_PROVIDED TEXT_

By the time the race starts, they will have built this car.

If it hasn't already, professional racing is threatening to replace hockey as Americans' fourth-favorite spectator sport, after the NFL, the NBA, and Major League Baseball. This is as true in the Valley as anywhere else, thanks to signature events like the NASCAR NEXTEL Cup Checker Auto Parts 500 (coming up in November) and the Grand American Rolex Sports Car Series Phoenix 250 Weekend, scheduled Thursday, September 8, through Saturday, September 10, at Phoenix International Raceway.

The main event, Saturday's Phoenix 250, is the first major race to feature an all-Daytona Prototypes field. The newfangled DPs are super-slick speedsters that have created a road-racing revolution in recent years with their aerodynamic, low-slung build. The Daytona Prototypes look (and perform) like snub-nosed Batmobiles out of hell. (An artist's rendering of a DP is pictured above.) "Prototypes are purpose-built race cars with all the bells and whistles," says Adam Saal, director of communications for Grand American Road Racing. "While I don't want to guarantee a great race, I wouldn't bet against it."

Twenty-plus Prototypes will get the green light in the 2005 edition. Joining Phoenix's Darren Law and Scottsdale's Mark Borkowski behind the wheel(s) are DP specialists from around the world, including Italy's Max Angelelli, Sweden's Stefan Johansson, Venezuela's Milka Duno, Mexico's Luis Diaz, England's Andy Wallace, Canada's Marc-Antoine Camirand, Germany's Ralf Kelleners, and Monaco's Matteo Bobbi. The 250's reigning champion, Wayne Taylor from Altamonte Springs, Florida, will also be on hand to defend his title.

Kick out the jams and burn rubber, boys.

_STATED TASK_
Decide whether each statement below agrees with the race preview, and answer yes or no for each, quoting the deciding words of the preview. 1. The Phoenix 250 is the first major race to feature an all-Daytona Prototypes field. 2. The Grand American Rolex Sports Car Series Phoenix 250 Weekend is scheduled for November. 3. The reigning champion of the 250 is from Scottsdale.

_MATERIAL SUPPLIED_

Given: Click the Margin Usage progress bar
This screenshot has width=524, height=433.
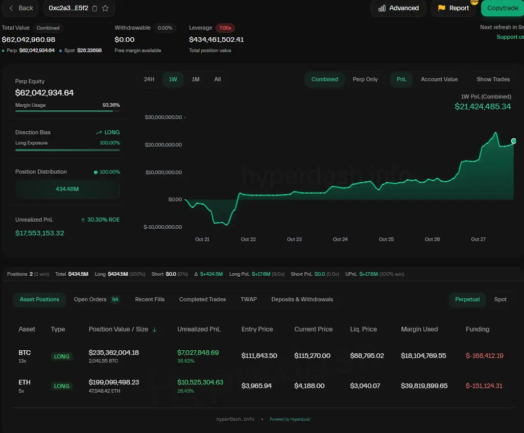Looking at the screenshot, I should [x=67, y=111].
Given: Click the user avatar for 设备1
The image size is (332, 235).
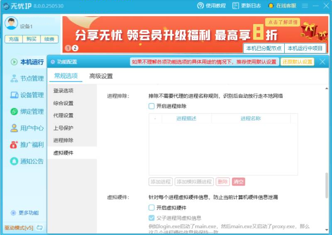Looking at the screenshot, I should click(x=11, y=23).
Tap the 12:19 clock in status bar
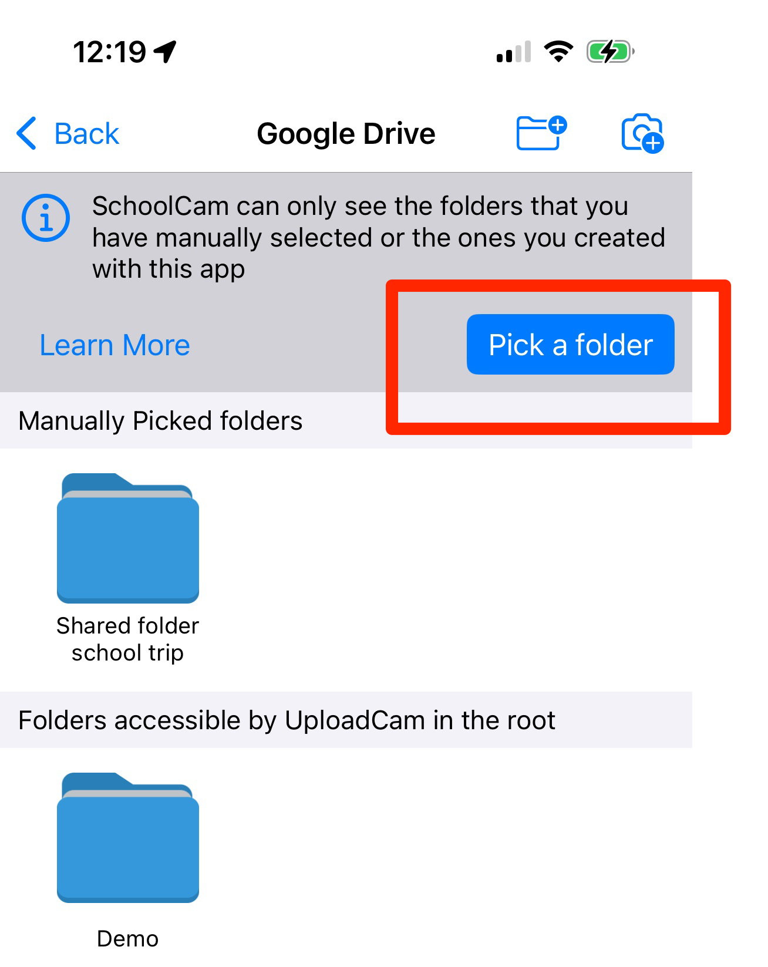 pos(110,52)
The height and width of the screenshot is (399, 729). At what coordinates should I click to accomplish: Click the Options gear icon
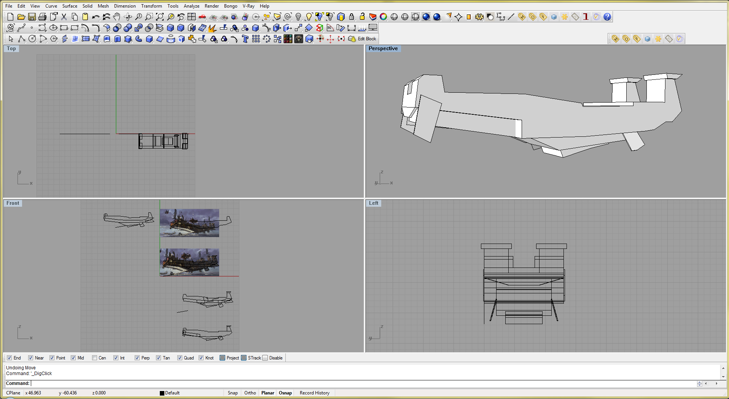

_ANSWER TO THIS TASK_
1. Yes: "Saturday's Phoenix 250, is the first major race to feature an all-Daytona Prototypes field."
2. No: "scheduled Thursday, September 8, through Saturday, September 10, at Phoenix International Raceway."
3. No: "The 250's reigning champion, Wayne Taylor from Altamonte Springs, Florida"